--- START ---

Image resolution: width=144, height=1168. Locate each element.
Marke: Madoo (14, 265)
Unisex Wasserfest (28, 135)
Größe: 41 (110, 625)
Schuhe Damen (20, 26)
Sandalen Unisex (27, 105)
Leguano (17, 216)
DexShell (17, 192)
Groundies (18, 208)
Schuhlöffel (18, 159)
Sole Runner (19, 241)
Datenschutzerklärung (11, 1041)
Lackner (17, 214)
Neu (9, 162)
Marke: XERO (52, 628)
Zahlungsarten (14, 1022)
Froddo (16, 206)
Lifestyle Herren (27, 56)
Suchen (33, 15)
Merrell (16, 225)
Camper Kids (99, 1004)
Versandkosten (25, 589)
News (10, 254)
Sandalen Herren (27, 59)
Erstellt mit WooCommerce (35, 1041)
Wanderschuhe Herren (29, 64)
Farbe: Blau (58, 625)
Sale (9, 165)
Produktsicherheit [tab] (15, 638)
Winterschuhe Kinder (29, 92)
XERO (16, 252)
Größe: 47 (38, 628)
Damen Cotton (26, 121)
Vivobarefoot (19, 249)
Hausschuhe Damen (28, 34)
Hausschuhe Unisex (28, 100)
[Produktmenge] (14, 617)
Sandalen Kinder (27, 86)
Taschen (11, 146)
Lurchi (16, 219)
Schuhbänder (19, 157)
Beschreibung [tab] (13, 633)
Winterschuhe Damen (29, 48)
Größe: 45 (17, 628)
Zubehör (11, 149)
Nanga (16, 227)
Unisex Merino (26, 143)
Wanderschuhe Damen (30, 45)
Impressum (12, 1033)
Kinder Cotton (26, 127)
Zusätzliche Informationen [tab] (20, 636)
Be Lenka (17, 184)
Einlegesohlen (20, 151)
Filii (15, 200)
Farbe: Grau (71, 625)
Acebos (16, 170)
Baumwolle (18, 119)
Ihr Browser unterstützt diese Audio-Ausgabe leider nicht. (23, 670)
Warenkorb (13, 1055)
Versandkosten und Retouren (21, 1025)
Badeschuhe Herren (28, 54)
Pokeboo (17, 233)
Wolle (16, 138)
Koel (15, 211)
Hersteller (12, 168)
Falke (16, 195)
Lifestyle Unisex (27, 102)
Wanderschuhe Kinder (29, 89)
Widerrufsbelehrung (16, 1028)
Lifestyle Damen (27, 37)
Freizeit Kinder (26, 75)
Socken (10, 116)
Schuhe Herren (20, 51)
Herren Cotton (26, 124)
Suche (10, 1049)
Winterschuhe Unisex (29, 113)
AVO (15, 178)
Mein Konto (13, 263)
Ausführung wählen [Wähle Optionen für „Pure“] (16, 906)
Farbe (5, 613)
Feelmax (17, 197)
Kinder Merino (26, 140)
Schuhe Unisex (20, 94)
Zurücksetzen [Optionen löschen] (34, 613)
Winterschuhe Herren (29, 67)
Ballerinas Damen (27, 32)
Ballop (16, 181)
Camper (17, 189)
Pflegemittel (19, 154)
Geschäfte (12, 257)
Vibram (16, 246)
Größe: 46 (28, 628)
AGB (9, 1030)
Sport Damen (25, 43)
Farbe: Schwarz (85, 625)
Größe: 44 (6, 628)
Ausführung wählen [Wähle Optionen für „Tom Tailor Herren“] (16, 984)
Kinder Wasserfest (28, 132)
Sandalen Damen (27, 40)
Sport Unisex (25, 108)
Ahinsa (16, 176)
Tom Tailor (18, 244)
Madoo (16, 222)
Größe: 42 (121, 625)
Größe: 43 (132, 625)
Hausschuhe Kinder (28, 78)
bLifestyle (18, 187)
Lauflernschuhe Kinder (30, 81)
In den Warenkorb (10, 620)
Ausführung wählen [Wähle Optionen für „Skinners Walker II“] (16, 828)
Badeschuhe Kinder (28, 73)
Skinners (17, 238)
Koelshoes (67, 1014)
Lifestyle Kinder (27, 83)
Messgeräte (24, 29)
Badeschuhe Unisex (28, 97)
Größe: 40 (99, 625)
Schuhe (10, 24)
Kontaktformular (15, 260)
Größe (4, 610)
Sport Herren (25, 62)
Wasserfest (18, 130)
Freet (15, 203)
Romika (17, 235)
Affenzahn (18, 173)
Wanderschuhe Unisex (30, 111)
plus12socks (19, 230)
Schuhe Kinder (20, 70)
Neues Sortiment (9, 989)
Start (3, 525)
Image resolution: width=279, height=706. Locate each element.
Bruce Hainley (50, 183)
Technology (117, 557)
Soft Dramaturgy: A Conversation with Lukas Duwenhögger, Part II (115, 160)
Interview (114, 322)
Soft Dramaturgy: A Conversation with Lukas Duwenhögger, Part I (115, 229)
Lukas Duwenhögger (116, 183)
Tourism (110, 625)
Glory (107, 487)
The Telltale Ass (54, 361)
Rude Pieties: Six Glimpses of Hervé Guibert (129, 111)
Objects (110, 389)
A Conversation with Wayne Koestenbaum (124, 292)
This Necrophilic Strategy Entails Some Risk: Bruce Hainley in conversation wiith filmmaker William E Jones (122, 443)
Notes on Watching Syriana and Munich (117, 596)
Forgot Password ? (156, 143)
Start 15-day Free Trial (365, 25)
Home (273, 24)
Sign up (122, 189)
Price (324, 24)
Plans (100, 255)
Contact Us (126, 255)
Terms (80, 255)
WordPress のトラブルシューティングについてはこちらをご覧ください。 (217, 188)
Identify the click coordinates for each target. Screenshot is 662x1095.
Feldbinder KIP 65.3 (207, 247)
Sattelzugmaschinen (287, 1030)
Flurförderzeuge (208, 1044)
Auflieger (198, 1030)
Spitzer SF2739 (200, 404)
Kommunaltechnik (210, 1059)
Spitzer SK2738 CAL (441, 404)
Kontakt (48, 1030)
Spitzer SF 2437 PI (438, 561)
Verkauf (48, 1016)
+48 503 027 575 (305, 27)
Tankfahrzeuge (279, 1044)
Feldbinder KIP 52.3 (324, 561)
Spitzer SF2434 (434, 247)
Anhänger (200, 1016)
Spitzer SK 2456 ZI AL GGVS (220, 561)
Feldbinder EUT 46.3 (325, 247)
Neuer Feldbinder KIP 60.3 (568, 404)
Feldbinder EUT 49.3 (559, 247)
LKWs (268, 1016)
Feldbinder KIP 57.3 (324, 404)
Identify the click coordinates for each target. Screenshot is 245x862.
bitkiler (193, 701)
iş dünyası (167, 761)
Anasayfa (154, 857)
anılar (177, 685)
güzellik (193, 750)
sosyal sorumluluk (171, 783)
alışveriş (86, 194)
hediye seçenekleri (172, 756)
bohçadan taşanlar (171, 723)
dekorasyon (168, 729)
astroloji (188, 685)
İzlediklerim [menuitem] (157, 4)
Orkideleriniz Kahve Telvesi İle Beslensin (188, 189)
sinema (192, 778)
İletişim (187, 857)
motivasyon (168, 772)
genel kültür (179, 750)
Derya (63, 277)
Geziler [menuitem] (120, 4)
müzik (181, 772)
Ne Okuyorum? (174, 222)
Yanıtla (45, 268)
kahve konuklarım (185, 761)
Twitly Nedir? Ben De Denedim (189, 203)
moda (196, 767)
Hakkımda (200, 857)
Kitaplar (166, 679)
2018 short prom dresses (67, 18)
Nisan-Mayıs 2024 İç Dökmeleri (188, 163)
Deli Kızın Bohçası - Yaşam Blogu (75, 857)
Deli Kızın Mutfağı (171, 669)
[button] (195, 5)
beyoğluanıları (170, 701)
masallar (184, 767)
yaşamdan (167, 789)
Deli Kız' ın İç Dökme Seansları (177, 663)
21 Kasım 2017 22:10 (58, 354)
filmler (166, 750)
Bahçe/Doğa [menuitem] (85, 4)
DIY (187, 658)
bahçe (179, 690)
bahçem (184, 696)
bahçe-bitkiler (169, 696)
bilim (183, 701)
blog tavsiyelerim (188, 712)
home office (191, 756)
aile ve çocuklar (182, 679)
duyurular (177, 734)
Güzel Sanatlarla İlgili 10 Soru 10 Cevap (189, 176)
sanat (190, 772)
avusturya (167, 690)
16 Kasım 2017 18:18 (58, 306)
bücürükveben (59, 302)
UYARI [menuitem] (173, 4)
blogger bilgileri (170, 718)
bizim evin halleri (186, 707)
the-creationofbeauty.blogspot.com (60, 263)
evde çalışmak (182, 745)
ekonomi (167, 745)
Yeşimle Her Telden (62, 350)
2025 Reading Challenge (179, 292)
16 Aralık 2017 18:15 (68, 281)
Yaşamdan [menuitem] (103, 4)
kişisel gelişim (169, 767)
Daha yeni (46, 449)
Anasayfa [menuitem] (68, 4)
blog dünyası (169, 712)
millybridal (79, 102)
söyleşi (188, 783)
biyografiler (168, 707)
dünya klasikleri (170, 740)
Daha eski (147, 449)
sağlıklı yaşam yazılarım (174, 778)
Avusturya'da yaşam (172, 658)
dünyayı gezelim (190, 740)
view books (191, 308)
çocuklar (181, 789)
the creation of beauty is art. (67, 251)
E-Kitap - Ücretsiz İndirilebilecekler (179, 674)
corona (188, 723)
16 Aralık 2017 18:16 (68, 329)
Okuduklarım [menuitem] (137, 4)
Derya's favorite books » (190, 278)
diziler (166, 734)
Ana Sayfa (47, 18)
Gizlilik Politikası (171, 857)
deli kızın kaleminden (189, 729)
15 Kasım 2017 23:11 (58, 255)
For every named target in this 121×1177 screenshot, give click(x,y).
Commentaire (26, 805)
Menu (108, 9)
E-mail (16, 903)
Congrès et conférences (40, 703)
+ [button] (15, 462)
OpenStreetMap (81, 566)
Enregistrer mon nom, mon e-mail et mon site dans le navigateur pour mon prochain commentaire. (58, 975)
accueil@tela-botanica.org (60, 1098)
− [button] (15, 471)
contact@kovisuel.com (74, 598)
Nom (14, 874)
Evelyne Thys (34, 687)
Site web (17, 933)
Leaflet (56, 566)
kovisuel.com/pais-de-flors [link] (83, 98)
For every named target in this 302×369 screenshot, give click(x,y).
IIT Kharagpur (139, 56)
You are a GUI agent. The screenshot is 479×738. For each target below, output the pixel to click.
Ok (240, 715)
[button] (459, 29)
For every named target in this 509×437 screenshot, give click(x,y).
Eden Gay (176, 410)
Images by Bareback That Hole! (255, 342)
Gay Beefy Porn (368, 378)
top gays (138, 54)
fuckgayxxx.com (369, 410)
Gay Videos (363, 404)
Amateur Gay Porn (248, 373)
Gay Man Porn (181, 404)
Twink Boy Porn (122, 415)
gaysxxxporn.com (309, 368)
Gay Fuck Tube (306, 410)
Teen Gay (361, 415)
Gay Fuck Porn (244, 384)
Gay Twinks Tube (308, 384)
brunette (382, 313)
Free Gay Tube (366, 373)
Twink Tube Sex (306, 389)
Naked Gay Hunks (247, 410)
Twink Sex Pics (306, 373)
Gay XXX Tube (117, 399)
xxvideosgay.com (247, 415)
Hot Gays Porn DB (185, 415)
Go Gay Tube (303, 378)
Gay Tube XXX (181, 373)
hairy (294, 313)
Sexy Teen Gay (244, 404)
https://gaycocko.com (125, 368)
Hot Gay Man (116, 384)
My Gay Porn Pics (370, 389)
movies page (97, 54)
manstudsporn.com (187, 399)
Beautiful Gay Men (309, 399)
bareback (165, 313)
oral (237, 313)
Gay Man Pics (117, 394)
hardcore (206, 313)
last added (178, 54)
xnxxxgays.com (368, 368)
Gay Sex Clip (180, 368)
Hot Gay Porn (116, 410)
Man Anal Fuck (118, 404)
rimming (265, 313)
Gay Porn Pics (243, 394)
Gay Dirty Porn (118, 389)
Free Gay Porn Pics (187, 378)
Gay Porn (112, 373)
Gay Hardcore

--- END ---

*Do this*.
Can you update the lines from the first one through the line containing "Taschen (11, 146)" so that "Damen" becomes "Frauen", leaving everything else unchanged?

*Solution to this exercise*.
Image resolution: width=144, height=1168. Locate each element.
Marke: Madoo (14, 265)
Unisex Wasserfest (28, 135)
Größe: 41 (110, 625)
Schuhe Frauen (20, 26)
Sandalen Unisex (27, 105)
Leguano (17, 216)
DexShell (17, 192)
Groundies (18, 208)
Schuhlöffel (18, 159)
Sole Runner (19, 241)
Datenschutzerklärung (11, 1041)
Lackner (17, 214)
Neu (9, 162)
Marke: XERO (52, 628)
Zahlungsarten (14, 1022)
Froddo (16, 206)
Lifestyle Herren (27, 56)
Suchen (33, 15)
Merrell (16, 225)
Camper Kids (99, 1004)
Versandkosten (25, 589)
News (10, 254)
Sandalen Herren (27, 59)
Erstellt mit WooCommerce (35, 1041)
Wanderschuhe Herren (29, 64)
Farbe: Blau (58, 625)
Sale (9, 165)
Produktsicherheit [tab] (15, 638)
Winterschuhe Kinder (29, 92)
XERO (16, 252)
Größe: 47 (38, 628)
Frauen Cotton (26, 121)
Vivobarefoot (19, 249)
Hausschuhe Frauen (28, 34)
Hausschuhe Unisex (28, 100)
[Produktmenge] (14, 617)
Sandalen Kinder (27, 86)
Taschen (11, 146)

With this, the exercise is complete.